A latex paint starts as a water-based suspension of pigment molecules and polymer nanoparticles. As the paint dries, the nanoparticles press together and polymer molecules inside each particle diffuse across the interface between particles, stitching them together and forming a film that holds the paint’s pigments in place.

Winnik’s technique uses fluorescence resonance energy transfer, a tool popular with biologists, to measure the distance between fluorescent dyes attached to the polymers in the paint particles. As the paint dries, the distance between dye molecules drops, leading to a change in fluorescence. Using this method, Winnik monitored how changing particle polymers or tweaking paint additives—two ways to reduce solvent use in latex paints—affected the film-formation process. Many of the environmentally friendly paints found in stores today benefited from this coatings research, Winnik says.

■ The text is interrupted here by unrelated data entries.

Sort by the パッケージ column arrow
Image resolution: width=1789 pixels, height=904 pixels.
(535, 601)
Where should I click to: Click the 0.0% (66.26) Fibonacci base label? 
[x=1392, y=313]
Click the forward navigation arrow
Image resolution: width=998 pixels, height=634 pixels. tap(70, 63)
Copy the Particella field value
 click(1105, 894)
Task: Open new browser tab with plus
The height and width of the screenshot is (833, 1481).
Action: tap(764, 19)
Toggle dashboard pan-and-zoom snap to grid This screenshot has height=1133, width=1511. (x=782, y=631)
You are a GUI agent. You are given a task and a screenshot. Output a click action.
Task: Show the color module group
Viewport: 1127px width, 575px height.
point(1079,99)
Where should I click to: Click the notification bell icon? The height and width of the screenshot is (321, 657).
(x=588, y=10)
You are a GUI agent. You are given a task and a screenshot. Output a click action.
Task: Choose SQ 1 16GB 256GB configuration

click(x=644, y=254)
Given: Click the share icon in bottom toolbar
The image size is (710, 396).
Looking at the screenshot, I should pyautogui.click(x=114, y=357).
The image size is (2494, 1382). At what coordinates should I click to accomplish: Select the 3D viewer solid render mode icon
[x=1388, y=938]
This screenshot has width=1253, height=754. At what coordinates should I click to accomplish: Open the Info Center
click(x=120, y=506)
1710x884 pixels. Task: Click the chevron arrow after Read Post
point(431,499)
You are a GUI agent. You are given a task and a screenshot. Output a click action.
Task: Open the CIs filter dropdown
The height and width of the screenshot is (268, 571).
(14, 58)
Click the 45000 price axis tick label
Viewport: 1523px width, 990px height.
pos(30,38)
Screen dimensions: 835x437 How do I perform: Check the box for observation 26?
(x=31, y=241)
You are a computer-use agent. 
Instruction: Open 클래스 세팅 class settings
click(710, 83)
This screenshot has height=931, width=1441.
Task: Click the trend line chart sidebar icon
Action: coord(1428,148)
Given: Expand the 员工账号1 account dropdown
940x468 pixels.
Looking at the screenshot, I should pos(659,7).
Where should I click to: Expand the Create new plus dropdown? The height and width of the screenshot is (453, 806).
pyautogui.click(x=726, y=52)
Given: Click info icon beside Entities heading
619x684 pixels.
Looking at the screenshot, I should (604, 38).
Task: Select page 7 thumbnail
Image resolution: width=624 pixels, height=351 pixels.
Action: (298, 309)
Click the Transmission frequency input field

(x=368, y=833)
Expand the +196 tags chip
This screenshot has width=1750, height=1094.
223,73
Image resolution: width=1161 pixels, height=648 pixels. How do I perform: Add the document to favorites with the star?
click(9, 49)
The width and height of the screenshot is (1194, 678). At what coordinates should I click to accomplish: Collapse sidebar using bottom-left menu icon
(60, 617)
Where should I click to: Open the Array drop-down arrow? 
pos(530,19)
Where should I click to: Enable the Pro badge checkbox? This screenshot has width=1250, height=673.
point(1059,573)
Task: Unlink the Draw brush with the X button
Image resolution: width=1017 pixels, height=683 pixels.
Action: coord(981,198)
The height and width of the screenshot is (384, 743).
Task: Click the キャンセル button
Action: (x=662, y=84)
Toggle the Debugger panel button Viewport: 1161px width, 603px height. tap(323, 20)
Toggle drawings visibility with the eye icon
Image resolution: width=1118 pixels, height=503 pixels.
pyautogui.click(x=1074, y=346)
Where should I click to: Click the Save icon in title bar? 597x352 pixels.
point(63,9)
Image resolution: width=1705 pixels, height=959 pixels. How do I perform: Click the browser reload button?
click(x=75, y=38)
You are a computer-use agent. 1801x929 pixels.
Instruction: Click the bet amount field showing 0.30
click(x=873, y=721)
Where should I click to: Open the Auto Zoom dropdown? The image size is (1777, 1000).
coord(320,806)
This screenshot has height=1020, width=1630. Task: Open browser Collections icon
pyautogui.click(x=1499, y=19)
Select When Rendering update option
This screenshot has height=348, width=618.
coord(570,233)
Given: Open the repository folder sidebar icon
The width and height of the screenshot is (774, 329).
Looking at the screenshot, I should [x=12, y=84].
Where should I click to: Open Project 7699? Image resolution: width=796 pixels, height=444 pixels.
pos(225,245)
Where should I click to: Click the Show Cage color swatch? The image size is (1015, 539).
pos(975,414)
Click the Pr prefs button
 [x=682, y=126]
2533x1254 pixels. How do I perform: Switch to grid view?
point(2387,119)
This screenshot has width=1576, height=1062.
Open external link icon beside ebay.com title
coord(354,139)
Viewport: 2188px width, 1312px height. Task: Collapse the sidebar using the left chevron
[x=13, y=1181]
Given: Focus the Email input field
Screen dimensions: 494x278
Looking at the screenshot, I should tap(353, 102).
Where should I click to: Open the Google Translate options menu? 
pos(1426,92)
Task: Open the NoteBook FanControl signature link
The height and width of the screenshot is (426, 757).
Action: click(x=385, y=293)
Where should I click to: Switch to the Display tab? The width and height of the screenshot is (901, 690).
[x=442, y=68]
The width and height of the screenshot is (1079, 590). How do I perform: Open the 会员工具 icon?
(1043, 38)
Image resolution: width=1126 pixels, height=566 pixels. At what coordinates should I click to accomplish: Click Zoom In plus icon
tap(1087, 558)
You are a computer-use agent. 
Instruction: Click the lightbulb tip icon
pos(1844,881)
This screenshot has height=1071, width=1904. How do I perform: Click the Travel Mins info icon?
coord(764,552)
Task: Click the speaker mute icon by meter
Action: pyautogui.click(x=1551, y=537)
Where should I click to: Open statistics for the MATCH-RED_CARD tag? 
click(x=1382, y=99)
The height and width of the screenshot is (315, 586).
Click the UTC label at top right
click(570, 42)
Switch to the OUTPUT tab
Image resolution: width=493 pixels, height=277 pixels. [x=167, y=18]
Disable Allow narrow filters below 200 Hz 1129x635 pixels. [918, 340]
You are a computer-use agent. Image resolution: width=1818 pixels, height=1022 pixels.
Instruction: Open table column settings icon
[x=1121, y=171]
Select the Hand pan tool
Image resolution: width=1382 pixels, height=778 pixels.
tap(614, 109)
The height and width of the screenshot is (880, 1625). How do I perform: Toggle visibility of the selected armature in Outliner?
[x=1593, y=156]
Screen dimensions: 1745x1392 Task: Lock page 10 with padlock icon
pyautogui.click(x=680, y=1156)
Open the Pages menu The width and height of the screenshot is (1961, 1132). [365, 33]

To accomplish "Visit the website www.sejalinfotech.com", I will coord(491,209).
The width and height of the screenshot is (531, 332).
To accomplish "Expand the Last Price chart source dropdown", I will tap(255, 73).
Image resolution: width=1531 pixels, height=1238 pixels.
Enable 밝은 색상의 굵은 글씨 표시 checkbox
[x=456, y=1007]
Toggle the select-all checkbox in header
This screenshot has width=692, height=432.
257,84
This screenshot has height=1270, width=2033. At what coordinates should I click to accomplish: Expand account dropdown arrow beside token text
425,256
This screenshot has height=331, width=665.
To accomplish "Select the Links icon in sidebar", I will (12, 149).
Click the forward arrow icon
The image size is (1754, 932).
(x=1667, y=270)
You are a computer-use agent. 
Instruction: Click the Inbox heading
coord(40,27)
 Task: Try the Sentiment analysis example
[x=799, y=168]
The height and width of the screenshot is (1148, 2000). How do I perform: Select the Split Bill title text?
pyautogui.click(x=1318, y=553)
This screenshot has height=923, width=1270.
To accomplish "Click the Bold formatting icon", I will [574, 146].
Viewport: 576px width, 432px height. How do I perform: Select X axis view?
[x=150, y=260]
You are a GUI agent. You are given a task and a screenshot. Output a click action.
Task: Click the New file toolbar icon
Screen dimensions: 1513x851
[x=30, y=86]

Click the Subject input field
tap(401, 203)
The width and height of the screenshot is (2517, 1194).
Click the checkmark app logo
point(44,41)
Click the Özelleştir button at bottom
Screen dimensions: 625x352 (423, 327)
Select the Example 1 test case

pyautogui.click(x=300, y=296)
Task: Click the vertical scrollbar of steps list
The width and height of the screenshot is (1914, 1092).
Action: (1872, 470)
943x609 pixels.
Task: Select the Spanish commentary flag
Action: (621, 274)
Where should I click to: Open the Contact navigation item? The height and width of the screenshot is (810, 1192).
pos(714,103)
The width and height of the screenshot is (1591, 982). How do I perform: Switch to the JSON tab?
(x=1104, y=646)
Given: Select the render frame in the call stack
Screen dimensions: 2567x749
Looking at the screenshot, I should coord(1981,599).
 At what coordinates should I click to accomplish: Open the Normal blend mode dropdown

Winnik’s research has extended beyond coatings. He worked with instrument maker Applied Biosystems to develop gel-forming polymers for DNA sequencing. More recently, he has designed polymers that chelate lanthanide ions for use in a proteomics technique called mass cytometry. And with Ian Manners of the University of Bristol, in England, he has studied a family of block copolymers made from polyferrocenylsilane that self-assemble through a mechanism similar to that of amyloid fibrils. They’re the first synthetic polymers that grow like natural fibers do.

“Simply put, Mitch Winnik is the most gifted applied polymer chemist in the history of our department,” says Robert H. Morris, chair of the Toronto chemistry department.

Winnik, 69, earned a B.A. in chemistry from Yale University in 1965 and a Ph.D. in organic chemistry from Columbia University in 1969. He worked as a postdoctoral fellow at Caltech before joining the chemistry faculty at Toronto in 1970. In 1981, he became a full professor of chemistry, and in 1998 was named university professor, the university’s highest honor for scholarly achievement.

Over his career, Winnik has published more than 600 papers and produced 23 patents. In 1999, he won the Roy W. Tess Award in Coatings from the ACS Division of Polymeric Materials: Science & Engineering.

Winnik will present the award address before the ACS Division of Polymeric Materials.